Barr's comments came during an onstage conversation with journalist and CNBC anchor Andrew Ross Sorkin at the Council on Foreign Relations, a Manhattan-based foreign policy think tank. 

The event was Barr's first public speaking engagement since he announced last month that he would step down from the role of vice chair for supervision and potentially his final one before vacating the seat next Friday. 

Then-President Joe Biden tapped Barr to serve as the Fed's chief regulator in 2022. Barr was confirmed to a four-year term that would have expired in summer 2026, but he opted to resign amidst broad speculation that Trump would seek to remove him from the position. 

On Tuesday, Barr stood by the decision, maintaining that it helped avoid a legal battle that would have created a "huge distraction" for the Fed as a whole. He also waved off criticism from those that felt he should have stood his ground against the administration, or at least waited for it to formally try to remove him.

"This was a difficult decision for me to make and personally painful to me, but I'm the only one who can make it, and unless you've sat in the chair and you looked at the trade-offs, it's very easy to be a commentator on the sidelines and take shots. I'm used to people taking shots. It doesn't bother me," he said. "I think I made the right … judgment for the Fed, the right judgment for our economy, the right judgment overall for serving the public. Other people can have different views."

Before the conversation with Sorkin, Barr delivered a speech on generative artificial intelligence and its potential implications for the U.S. economy and financial system. 
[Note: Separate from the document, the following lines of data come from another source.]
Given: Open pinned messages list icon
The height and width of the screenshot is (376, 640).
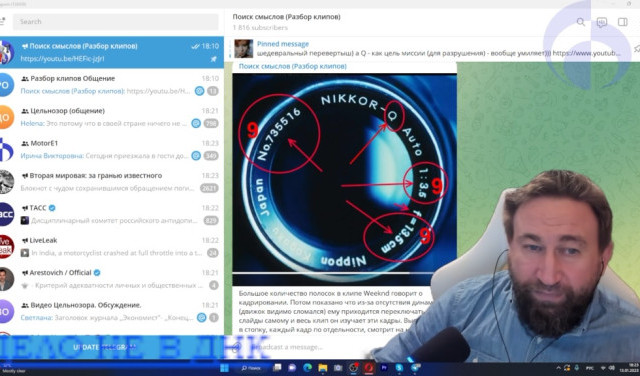Looking at the screenshot, I should click(636, 49).
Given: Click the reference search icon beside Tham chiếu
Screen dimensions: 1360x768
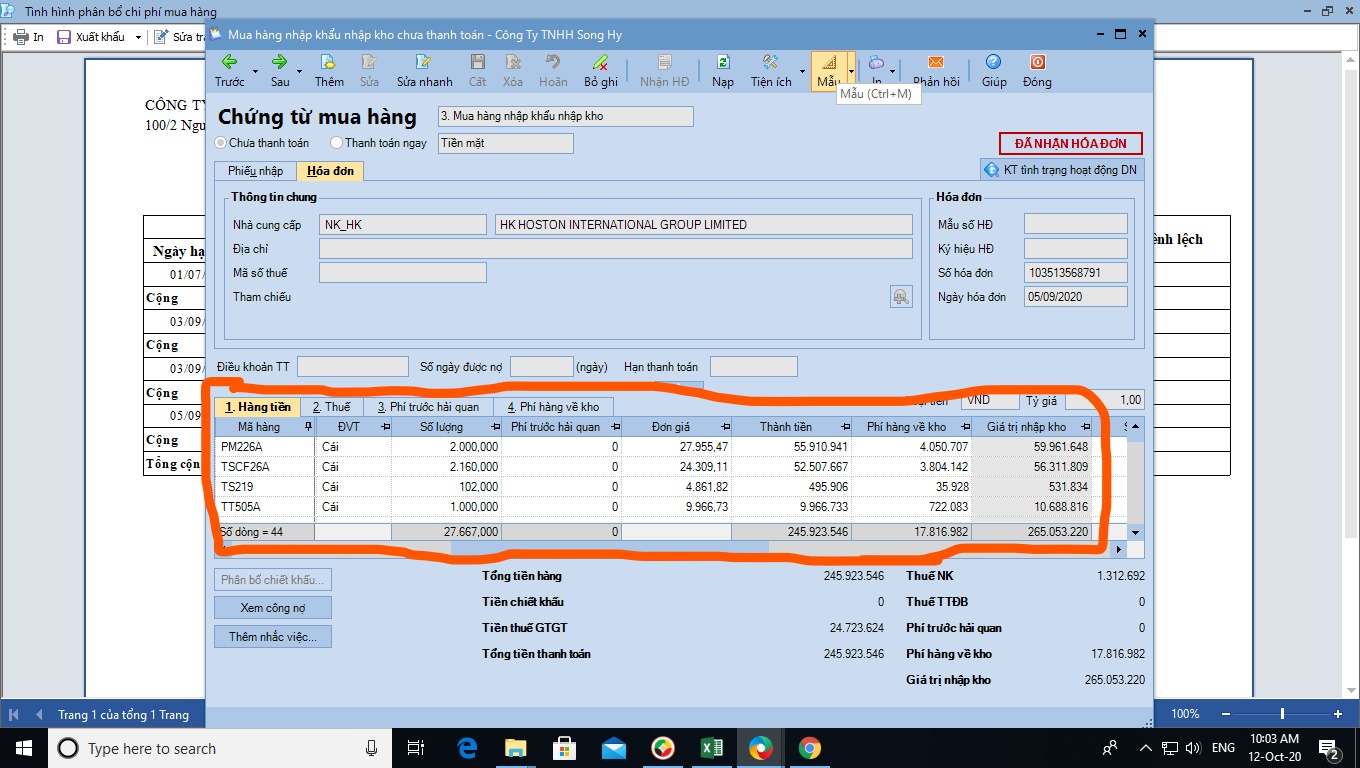Looking at the screenshot, I should point(901,297).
In his prepared remarks, Barr said the technology is likely "overhyped" in the near term — noting that its transformative effects are likely years away — but also underappreciated as a long-term change agent. He said the country should brace for a "painful" adjustment period as many jobs become obsolete and now is the time for policymakers to weigh their options. 

"The kinds of things that we need to be focused on are things like universal basic income, income supports, current income tax credit, retraining measures, all those things," he said. "But, it is likely that this technology is going to be very disruptive, and we don't know precisely in what way."

Barr said banks should be investing in AI systems as well as training for their employees on how to use them. He said the Fed is beefing up its AI policies and capabilities, too. 

Barr also weighed in on developments elsewhere in the government. He said the effective shutdown of the Consumer Financial Protection Bureau has left large banks and nonbank financial institutions without a federal agency monitoring for consumer compliance. 

"Neither of those areas are covered by the Federal Reserve or other prudential regulators, so I think a CFPB on the block is an important part of the overall picture," Barr said. "We need to make sure we have a marketplace that is appropriately covered for all products and services that affect consumers."

But he urged the audience members to look at the recent developments in the context of history, noting that the country has withstood sea changes in the government in the past.

"It is very easy in the current environment we're in to be focused on the kind of day-to-day issues that arise … but if you take a step back and look at the longer sweep of history, we have very, very strong institutions in the United States. They have survived lots of different stresses to them over the sweep of our history," Barr said. "We have an enormously successful, vibrant, energized economy that survives the ebbs and flows of different administrations. So, we're an incredibly strong country, in a big picture sense, and I'm not worried, in that sense."